§ SOURCE EXTRACT

We might “deplore” our acquisitive culture, Hurley went on, nevertheless it is reality, and to have Indians be a part of this culture, we have to educate them accordingly. “We have taught the Indian the Christian religion. We have taught him our system of government. We have taught him our manual of arms. We have taught him our code of ethics. But we have not instilled in him the attributes of our civilization pertaining to property. . . . As a race the Indian has not learned that he must be self-sustaining before he can successfully discharge the duties of citizenship.” Of course, Indians were self-sustaining in America before the coming of the Europeans. But in American society, to be a citizen—granted to Indians only seven years before in 1924—they must either own property by which to make a living or work for another who owns property by which many people earn a living; there is no other option, and the failure of many to do this made them dependent upon government.

“Why should we educate the Indian?,” Hurley asked again. “We should educate him because it is the only thing that we can now do that will make any permanent contribution to the welfare of the Indian. . . . Education will make the Indian a good citizen. It will make him self-sustaining. It will assure to him a life of service of happiness. . . . Schools have become the great levelers in America. Education eliminates class distinction.” Since Indians are now citizens, education will bring them up to par with other citizens. 

Hurley told the Class of 1931 that character is determined by common sense, courage, and work, which is the key to self-respect. “Be yourself. Do not try to act a borrowed part. If you do so, you will deceive no one but yourself.”

In March, 1936, Hurley returned to campus and spoke to students in the chapel of Rockefeller Hall. He praised Bacone College as the institution that “has furnished more idealism to Oklahoma” than any comparable institution. Changing his tune slightly from his address of 1931 celebrating the college’s fiftieth anniversary, Hurley proclaimed that because Indians lack “the acquisitive sense, the attitude that success is based on material gain,” he “is superior to the Caucasian race as a student of real art and as one capable of Christian living at its best.” Hurley said that besides his mother, Bacone was closest to his heart, for here he learned the great lessons of life, including that “the highest attribute of humanity is clean, honorable sentiment, for as a man thinketh in his soul, so is he.”

§ EXTRACTED DATA
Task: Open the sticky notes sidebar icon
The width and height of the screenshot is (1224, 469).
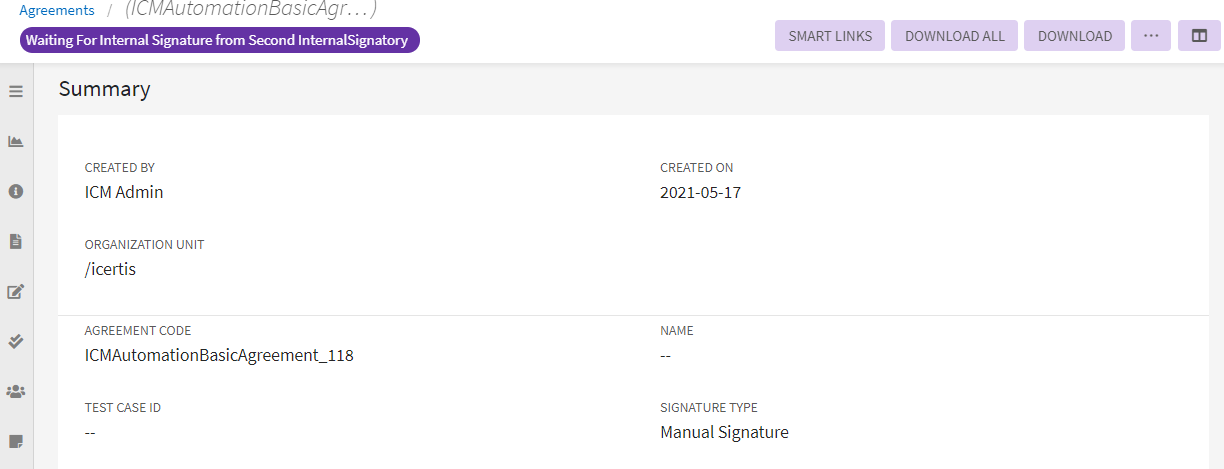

* * *

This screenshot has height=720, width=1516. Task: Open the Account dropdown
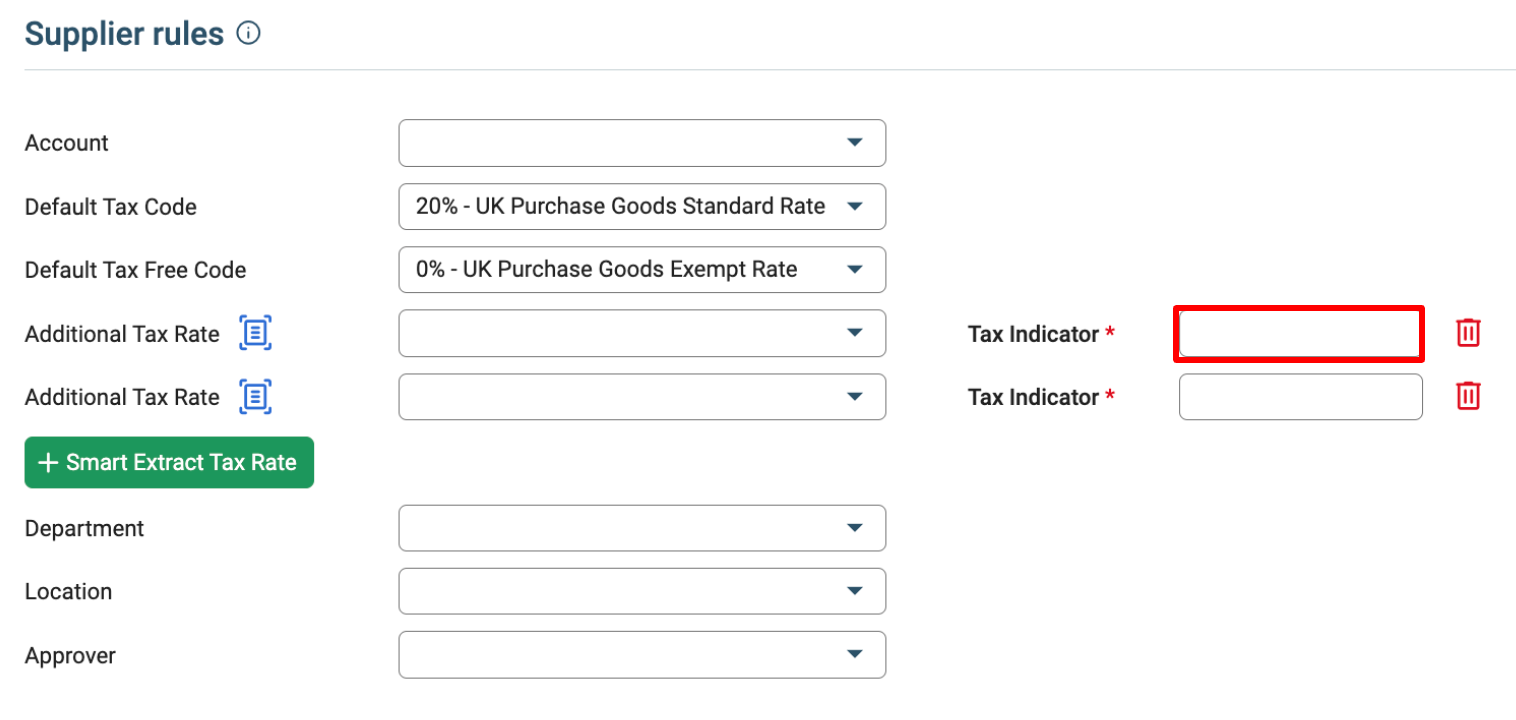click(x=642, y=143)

§ GIVEN PROBLEM
Carry on the passage about Hurley's Bacone College speeches, starting after its last sentence. The entries come from a different source than the passage about Hurley's speeches at Bacone College.

§ THE RESPONSE
Hurley, a purple-heart recipient in World War I, in World War II was promoted from Brigadier General to Major General, sent by President Roosevelt to the Pacific theater in 1942, where he organized supply logistics from Australia to Bataan in the Philippines in a failed attempt to keep the Philippines out of Japanese hands. While in Australia he experienced the fierce Japanese air attack on Port Darwin, and was injured by shrapnel in the hand; he also survived a Japanese attack on his plane when flying over the Dutch East Indies (Indonesia). He briefly served as U. S. Ambassador to New Zealand, before being sent as President Roosevelt’s personal representative to the Soviet Union. There he met with Joseph Stalin and had a chance to view Soviet troops in action fighting against the Germans. Hurley served on the U. S. diplomatic entourage at the conferences at Cairo and Tehran, where the United States, Soviet Union, Great Britain, and China met to discuss war strategy. In 1943, he also met with David Ben Gurion and the Zionists of Palestine who were pressuring the British and Americans to grant an independent state to the Israelis. Hurley was not impressed by the forceful imperialism of the British upon the Palestinians, nor by the imperialist, expansionist claims of the Soviets. His anti-imperialistic views were deepened when now Major General Hurley was sent by President Roosevelt as his personal representative to China in 1944. There he met with the Communist Mao Zedong and the Nationalist Chang Kai-Shek, who represented a divided Chinese people at civil war at the same time as they were fighting Japanese aggression. Hurley distrusted the Communists and threw his support behind the more democratic Nationalists.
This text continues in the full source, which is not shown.